EXERCISE INSTRUCTIONS:
Only the lines from the one bearing "Where should I click to: Open" through the end of the entries should be output, exactly as they stand, and pictures should be skipped.

EXTRACTED RECORDS:
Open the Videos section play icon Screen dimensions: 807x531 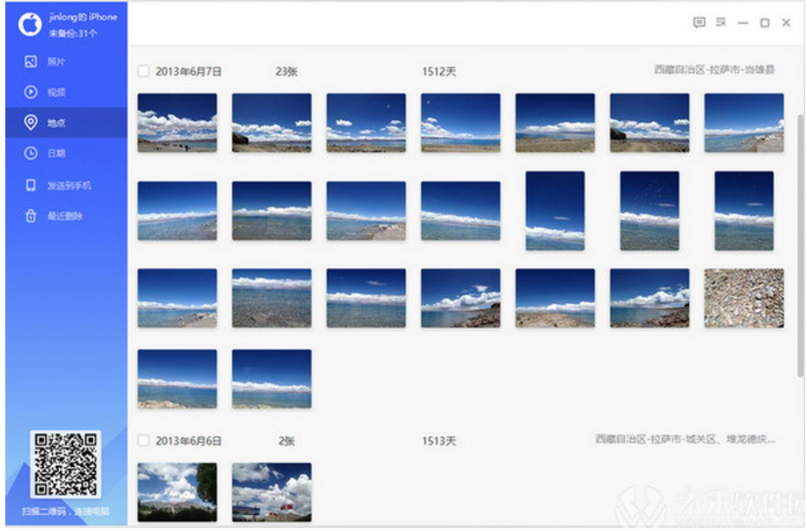[x=31, y=92]
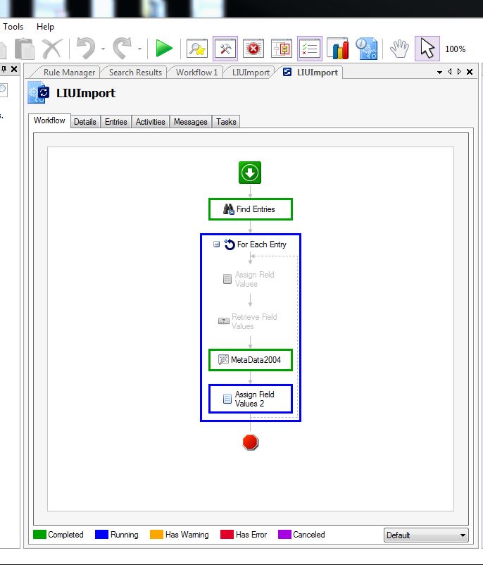Open the undo history dropdown arrow
This screenshot has height=565, width=483.
(x=104, y=49)
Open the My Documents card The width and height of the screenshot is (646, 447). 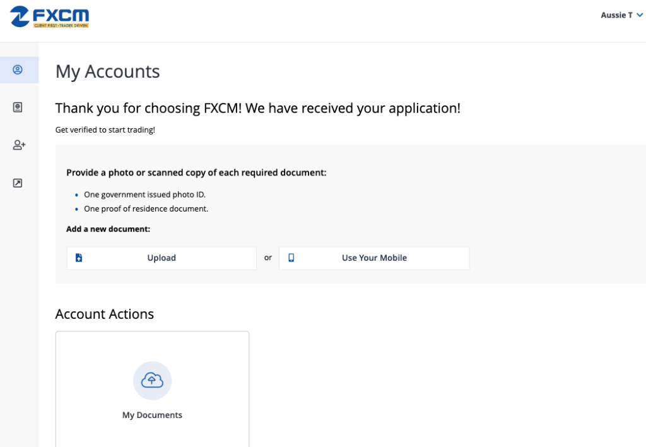point(152,389)
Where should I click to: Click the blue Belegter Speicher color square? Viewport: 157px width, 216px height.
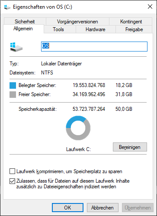(13, 85)
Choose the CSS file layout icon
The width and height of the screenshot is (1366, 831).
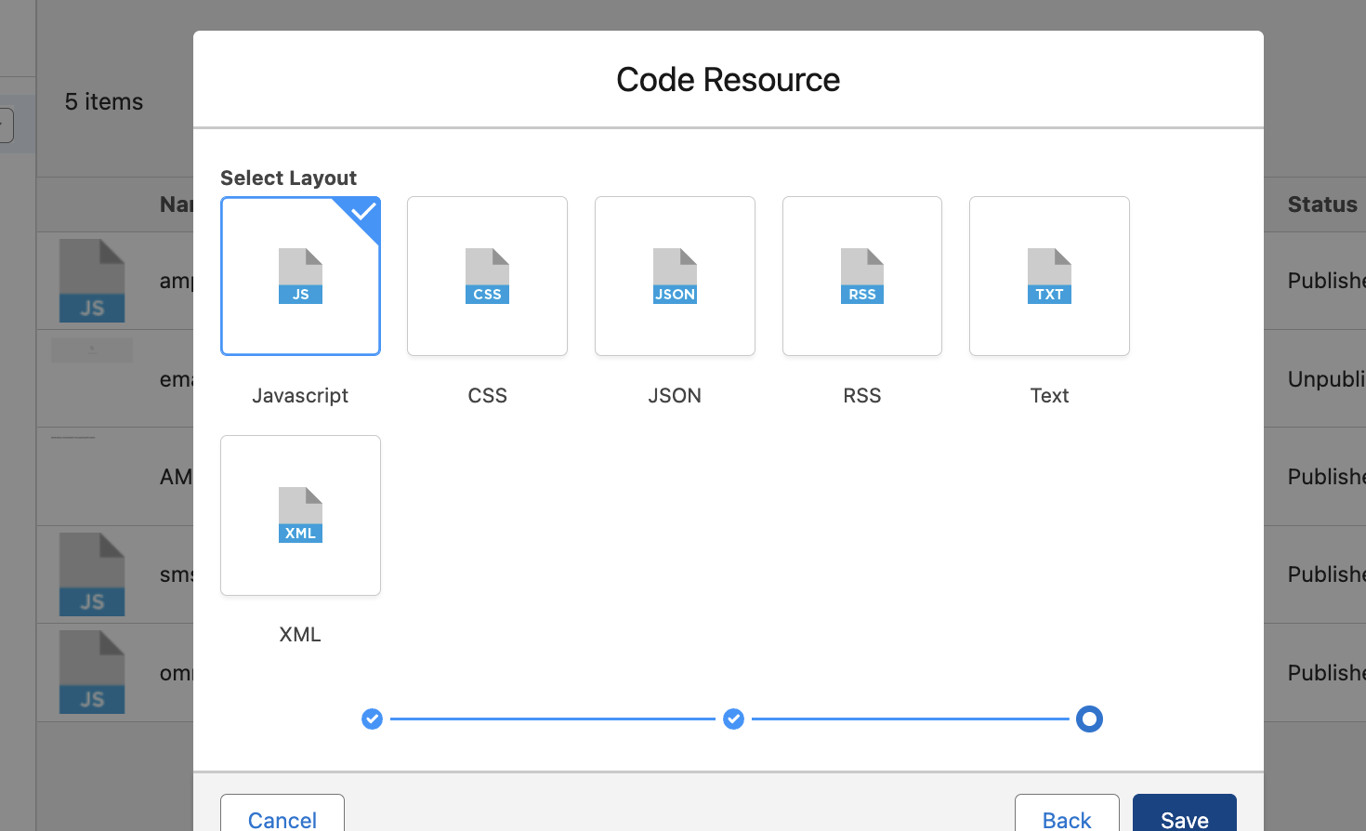point(487,276)
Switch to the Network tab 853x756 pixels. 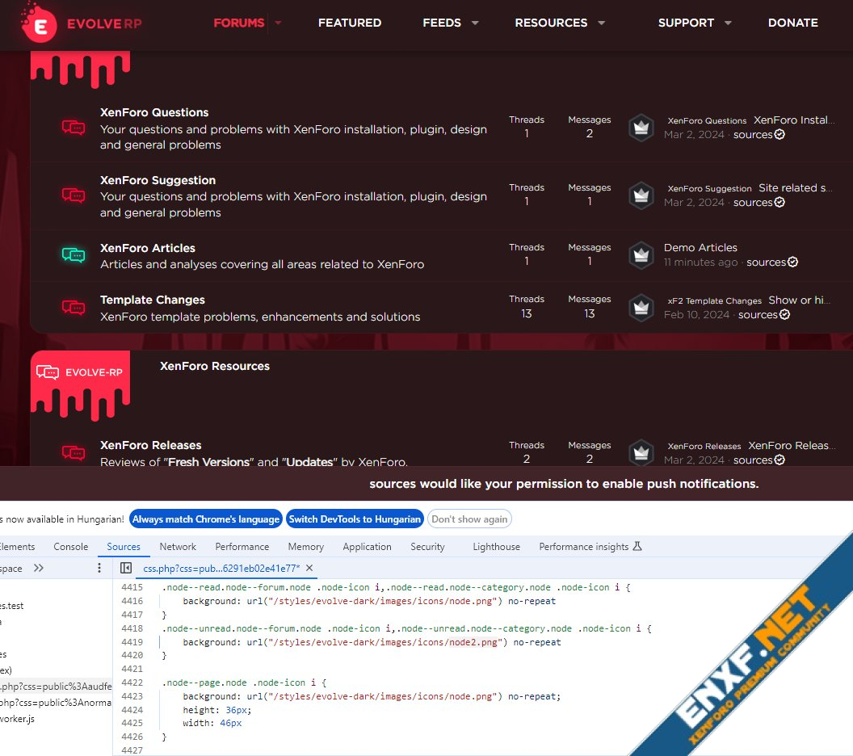click(178, 547)
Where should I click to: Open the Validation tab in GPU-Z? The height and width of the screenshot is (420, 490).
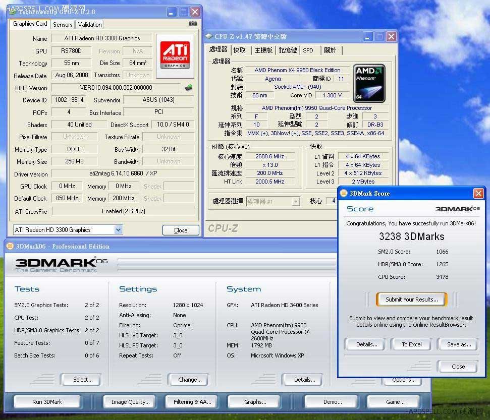tap(90, 24)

RESULT FOR THIS TASK:
Where should I click to: Open the Validation tab in GPU-Z? The height and width of the screenshot is (420, 490).
tap(90, 24)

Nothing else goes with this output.